→ Assignment:
Each line below that holds the word "will" counts once. Say how many such lines there are, and no more.
——————
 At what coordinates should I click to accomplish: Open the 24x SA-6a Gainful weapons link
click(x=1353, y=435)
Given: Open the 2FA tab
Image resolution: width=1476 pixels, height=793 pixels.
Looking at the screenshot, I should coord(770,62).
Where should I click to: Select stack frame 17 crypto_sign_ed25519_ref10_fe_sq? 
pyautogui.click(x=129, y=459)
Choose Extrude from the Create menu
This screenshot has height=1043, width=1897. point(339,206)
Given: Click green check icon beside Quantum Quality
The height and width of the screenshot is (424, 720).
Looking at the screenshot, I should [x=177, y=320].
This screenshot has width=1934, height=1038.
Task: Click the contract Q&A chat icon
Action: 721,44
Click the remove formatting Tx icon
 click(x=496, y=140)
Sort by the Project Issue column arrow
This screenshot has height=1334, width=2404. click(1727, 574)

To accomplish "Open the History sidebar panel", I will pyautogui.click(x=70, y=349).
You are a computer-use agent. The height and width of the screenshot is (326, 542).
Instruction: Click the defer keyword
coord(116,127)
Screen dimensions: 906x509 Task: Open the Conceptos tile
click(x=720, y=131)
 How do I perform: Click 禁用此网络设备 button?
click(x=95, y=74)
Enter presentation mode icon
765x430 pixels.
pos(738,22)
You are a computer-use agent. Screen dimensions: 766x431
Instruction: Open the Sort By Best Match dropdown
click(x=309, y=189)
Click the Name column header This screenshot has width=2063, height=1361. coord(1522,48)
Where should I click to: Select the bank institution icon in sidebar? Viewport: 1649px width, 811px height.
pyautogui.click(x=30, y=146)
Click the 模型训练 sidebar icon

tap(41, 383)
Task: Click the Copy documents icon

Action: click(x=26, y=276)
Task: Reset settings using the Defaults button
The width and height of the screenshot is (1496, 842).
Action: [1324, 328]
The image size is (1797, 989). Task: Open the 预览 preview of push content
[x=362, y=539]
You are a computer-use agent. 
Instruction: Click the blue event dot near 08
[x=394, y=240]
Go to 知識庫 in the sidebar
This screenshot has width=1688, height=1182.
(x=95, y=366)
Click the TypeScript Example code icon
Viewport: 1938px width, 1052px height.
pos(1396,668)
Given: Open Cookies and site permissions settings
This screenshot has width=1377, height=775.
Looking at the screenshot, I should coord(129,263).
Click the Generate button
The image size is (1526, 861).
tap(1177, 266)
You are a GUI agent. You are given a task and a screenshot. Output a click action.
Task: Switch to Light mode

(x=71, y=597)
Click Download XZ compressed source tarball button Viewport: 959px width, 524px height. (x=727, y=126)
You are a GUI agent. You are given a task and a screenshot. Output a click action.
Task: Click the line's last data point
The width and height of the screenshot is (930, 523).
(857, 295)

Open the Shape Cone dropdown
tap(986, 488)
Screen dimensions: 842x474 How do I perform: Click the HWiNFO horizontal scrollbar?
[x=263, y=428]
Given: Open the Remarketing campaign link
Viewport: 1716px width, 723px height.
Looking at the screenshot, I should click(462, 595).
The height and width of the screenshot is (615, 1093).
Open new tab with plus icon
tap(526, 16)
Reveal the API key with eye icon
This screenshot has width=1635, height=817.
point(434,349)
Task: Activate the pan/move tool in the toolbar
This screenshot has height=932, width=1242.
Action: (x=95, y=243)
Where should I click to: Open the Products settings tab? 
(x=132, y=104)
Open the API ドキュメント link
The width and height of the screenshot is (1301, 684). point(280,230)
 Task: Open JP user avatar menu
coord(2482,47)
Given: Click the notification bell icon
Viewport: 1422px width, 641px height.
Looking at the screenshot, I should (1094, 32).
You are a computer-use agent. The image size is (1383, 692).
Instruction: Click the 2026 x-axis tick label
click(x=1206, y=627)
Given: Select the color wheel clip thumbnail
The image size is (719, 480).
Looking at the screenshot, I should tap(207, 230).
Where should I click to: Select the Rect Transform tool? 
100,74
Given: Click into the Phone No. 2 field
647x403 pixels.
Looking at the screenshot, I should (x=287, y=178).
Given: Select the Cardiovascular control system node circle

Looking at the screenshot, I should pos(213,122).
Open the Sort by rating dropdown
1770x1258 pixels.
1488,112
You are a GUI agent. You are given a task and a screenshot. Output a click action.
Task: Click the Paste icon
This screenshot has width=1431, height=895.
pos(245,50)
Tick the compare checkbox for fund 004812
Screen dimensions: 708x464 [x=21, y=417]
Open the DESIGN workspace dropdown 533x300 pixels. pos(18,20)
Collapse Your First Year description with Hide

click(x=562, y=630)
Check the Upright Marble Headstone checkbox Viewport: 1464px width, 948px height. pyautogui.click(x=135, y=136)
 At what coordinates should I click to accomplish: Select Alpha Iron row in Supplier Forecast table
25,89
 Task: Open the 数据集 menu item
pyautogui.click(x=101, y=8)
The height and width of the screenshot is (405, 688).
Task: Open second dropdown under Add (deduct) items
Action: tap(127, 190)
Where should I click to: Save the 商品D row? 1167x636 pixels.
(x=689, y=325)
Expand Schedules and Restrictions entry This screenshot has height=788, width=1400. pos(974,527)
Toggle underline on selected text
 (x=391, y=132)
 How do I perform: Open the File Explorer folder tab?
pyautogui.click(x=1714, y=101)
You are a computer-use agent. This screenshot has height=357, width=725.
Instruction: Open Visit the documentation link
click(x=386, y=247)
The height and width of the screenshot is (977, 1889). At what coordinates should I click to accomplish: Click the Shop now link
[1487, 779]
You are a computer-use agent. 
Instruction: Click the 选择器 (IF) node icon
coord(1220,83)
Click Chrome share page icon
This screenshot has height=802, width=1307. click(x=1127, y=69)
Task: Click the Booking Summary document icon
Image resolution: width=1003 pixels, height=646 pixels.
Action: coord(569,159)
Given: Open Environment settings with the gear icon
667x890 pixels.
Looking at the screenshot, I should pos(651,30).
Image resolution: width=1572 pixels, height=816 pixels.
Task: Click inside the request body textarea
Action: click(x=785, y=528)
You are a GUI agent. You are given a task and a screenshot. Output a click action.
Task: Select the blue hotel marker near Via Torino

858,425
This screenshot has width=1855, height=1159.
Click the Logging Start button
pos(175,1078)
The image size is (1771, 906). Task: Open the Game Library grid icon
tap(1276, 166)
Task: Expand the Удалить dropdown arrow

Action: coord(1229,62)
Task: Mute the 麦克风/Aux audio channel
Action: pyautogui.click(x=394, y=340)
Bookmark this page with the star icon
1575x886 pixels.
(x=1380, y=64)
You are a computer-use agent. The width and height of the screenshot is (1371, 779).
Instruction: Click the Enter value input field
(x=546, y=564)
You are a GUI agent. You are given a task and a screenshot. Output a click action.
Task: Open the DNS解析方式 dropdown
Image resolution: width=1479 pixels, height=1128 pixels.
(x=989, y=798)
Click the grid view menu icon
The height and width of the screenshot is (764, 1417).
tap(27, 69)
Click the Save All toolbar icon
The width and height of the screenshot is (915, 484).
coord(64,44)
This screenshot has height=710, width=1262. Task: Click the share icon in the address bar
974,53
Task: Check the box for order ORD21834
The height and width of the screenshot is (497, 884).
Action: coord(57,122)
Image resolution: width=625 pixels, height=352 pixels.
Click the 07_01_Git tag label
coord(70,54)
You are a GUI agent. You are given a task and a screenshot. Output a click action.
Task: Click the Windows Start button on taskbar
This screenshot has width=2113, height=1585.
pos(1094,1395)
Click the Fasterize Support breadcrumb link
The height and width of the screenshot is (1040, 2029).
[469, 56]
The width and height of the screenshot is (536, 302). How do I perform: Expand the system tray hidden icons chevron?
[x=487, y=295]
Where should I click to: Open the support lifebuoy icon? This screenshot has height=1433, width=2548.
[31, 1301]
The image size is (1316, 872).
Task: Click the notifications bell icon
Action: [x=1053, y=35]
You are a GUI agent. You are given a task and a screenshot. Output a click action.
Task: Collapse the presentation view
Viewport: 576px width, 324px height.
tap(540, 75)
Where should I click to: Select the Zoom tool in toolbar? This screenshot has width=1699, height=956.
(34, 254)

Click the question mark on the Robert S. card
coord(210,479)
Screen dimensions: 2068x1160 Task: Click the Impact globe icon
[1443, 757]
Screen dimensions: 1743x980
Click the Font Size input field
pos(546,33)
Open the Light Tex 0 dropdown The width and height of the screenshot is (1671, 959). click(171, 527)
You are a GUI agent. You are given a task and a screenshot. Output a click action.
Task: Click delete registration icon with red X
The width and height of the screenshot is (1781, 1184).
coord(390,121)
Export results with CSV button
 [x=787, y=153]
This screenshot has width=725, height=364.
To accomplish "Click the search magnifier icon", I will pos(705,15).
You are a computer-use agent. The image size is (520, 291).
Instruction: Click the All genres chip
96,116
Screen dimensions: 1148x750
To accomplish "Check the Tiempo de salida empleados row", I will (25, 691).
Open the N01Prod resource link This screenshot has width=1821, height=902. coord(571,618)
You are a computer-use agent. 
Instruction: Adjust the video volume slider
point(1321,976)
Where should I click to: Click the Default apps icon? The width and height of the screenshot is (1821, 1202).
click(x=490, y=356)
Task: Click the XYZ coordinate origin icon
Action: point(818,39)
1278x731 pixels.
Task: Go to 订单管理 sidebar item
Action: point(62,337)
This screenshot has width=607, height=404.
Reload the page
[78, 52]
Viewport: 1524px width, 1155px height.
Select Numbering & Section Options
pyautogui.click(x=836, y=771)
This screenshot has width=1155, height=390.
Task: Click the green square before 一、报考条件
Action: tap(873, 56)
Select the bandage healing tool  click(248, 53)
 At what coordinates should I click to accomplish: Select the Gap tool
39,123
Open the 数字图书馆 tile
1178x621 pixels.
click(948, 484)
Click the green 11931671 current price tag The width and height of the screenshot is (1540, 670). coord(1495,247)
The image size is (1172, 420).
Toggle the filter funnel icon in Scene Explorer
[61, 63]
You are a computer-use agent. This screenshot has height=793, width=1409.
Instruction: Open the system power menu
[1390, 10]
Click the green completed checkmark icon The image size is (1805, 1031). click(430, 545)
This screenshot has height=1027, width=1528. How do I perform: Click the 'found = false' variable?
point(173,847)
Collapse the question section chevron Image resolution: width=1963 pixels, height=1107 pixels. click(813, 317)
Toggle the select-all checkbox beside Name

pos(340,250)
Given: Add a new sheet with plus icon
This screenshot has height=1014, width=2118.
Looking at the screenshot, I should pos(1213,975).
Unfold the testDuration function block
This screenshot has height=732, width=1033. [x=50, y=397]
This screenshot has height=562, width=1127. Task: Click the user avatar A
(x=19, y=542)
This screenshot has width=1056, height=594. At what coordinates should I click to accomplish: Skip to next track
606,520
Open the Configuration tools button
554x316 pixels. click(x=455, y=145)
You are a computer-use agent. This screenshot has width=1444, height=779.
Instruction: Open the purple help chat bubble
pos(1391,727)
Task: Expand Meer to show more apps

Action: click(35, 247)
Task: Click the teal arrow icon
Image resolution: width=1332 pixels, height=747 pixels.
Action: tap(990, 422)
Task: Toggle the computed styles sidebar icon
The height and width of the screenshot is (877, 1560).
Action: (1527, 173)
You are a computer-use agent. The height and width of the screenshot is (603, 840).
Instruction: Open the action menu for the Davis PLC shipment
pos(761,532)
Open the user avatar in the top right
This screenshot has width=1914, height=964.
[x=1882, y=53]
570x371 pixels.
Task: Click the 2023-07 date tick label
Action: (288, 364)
——————
→ Response for this exercise:
3